In Open MPI the two allocate calls are equivalent if all processes are local. If they are not then we take a different path. We could qualify the defaults for the different cases and avoid requiring users to have to set info keys.
For example if they do:
MPI_Comm_split_type (comm1, ..., MPI_COMM_TYPE_SHARED,..., &comm2);
MPI_Win_allocate (..., comm2, &base, &win);
we could require MPI implementations to make this equivalent to:
MPI_Win_allocate_shared (..., comm2, &base, &win);
Then use the current defaults of MPI_Win_allocate
for windows that span nodes. I don't know if that is too complicated.
@hjelmn The decision to use contig or noncontig as default comes from whether users need to see shared memory directly. If they don't need shared memory to be visible, then noncontig
is better to have (for performance reasons). So simply requiring MPI implementations to have MPI_Win_allocate(node_comm)
be the same as as MPI_Win_allocate_shared(node_comm)
might not be sufficient.
I'd recommend deprecating the alloc_shared_noncontig
info key and instead define a new key called shmem_alloc
that can take the values contig
, noncontig
, and system
. The default for MPI_Win_allocate
can be system
, so each implementation can do whatever it likes and the user cannot expect any particular behavior (which is the same as today). The user can also request for a particular behavior by explicitly using contig
or noncontig
. The user would still need to verify to make sure she got what was requested because they are just hints and the implementation might ignore them anyway. The user can verify whether shared memory was allocated and if it is contiguous or not using the query routines.
Thoughts?
@hjelmn You could use the symbol name MPI_Win_allocate_shared_group
instead, should the forum decide that the Fortran 90 symbol limitation matters, but I assume that most of the relevant compilers are already supporting the Fortran 2003 symbol limit of 63.
Frankly, whether or not noncontig is the default or not is a really stupid justification for a separate function.
Frankly, whether or not noncontig is the default or not is a really stupid justification for a separate function.
I agree. We can easily fix it with some info keys.

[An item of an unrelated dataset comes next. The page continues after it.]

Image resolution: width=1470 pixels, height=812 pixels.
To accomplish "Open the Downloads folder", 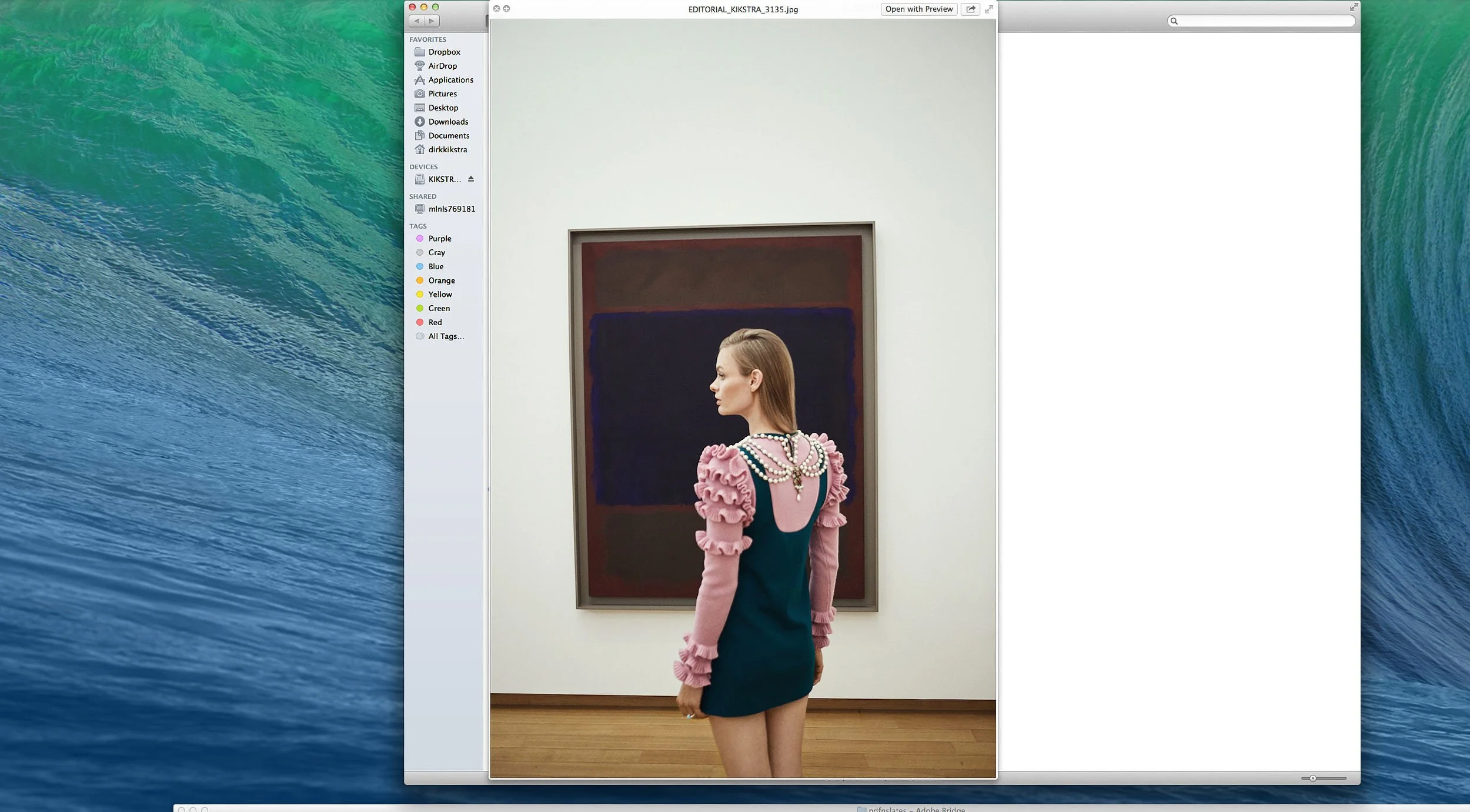I will pos(449,122).
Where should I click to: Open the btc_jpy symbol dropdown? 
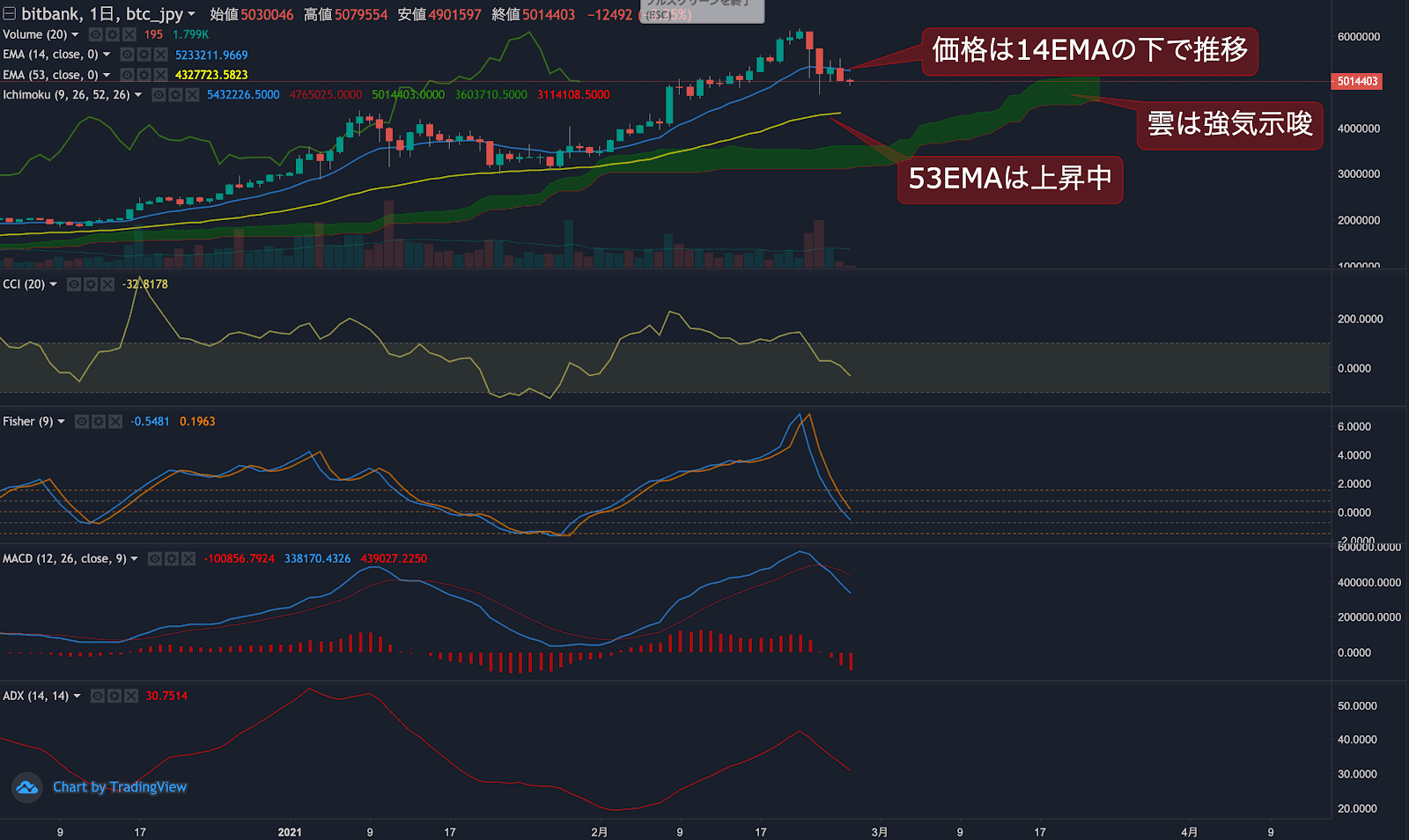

@jeffhammond The problem is consistency. We have from MPI-3 MPI_Comm_create_group
which is why everything has from_group
:(. The question is does consistency matter?
MPI_Reduce_scatter_block
says consistency doesn't matter 😝
@jeffhammond Indeed 🤣
@pavanbalaji I like it. By enumerating the possible values it gives us flexibility to add additional values in the future if needed.
Closing as the initial issue of introducing MPI_Win_allocate_shared_from_group
was dropped from the Sessions proposal. There is always the route through MPI_Comm_create_from_group
to get a window from a group created from a Session.
This issue is meant to track an issue that we have to think about with the upcoming sessions proposal.
The sessions proposal wants to add the following function:
Now at first glance this function doesn't look an issue. The problem is this function is 35 characters in length which will violate the (please die already Fortran) F90 standard. How does the RMA working group want to handle this?